Let me explain. It won’t kill you because only a small percentage of you will actually eat it. If you look between the lines, the point of launching the new sandwich was not to sell the sandwich itself.
Okay, okay, more explanation.
The point of the ad was to get you thinking about Kentucky Fried Chicken (KFC), not to sell their new product. This is the true brilliance of affective marketing and advertising. The advertisement was a slight of hand magic trick . The proof is in the buttermilk.
By creating a sandwich compiled with two strips of fried chicken in between bacon and cheese, KFC was able to create enough SPIN and Internet buzz to get everyone talking about KFC without them really having to spend a whole lot of money. They didn’t have to because everyone did the work for them. We talked and talked about it. There are a lot of discussions regarding viral videos, well, this is viral advertising.

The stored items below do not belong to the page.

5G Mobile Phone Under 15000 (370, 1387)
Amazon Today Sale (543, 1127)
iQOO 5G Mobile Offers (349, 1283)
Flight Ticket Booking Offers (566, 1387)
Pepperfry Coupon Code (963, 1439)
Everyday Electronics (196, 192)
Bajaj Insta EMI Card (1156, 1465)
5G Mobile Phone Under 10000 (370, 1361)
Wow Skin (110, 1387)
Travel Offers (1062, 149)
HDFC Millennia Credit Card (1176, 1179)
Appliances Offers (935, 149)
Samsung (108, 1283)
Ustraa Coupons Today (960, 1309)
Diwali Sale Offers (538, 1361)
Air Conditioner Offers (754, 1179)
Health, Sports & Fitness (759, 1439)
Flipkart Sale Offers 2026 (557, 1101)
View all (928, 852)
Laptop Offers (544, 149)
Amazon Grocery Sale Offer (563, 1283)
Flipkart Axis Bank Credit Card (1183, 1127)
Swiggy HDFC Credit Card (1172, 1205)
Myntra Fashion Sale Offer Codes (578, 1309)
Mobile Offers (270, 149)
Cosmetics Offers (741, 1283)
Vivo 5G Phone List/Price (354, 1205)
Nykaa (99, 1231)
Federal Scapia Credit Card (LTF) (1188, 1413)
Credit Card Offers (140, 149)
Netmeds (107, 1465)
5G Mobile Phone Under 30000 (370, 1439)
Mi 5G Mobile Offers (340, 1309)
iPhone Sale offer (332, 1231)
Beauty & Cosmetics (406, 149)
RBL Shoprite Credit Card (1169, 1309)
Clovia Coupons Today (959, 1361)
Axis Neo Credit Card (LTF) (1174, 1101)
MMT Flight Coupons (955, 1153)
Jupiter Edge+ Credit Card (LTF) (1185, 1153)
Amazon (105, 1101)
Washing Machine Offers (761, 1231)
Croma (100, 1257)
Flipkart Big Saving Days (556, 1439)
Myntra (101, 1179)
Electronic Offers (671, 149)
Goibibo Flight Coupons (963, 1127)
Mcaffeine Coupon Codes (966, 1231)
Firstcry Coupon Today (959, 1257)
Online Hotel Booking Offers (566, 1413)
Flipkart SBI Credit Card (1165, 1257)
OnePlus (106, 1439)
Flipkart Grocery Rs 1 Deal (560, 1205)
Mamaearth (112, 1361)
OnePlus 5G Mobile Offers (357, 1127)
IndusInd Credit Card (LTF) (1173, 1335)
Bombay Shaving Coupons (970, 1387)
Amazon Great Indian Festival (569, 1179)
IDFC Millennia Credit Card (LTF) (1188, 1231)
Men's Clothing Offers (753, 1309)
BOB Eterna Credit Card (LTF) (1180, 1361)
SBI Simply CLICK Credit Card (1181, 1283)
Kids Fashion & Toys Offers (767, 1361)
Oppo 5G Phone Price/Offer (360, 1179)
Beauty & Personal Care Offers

KFC simply made a product (The Double Down) that was so outrageous that we had to talk about it. We had no choice. We had to write about it because it was crazy. Effective advertising isn’t just about your ad budget, it is about how effective your results can be within that budget.
Sure, some people will buy the Double Down sandwich, but it made us all talk about KFC and right now I really want some regular fried chicken, mashed potatoes with gravy, and a biscuit. There is one about two miles from here. Hmmmmm.
Gini’s note: This goes back to last week’s discussion about the Nike/Tiger Woods ad. I know A LOT of people disagreed with me, but I still believe it was brilliant because it did just what Nick describes here…it got us talking and put Nike top-of-mind with consumers around the world. I’d love to know if Nike and KFC saw an increase in sales or if these are purely examples of great brand awareness.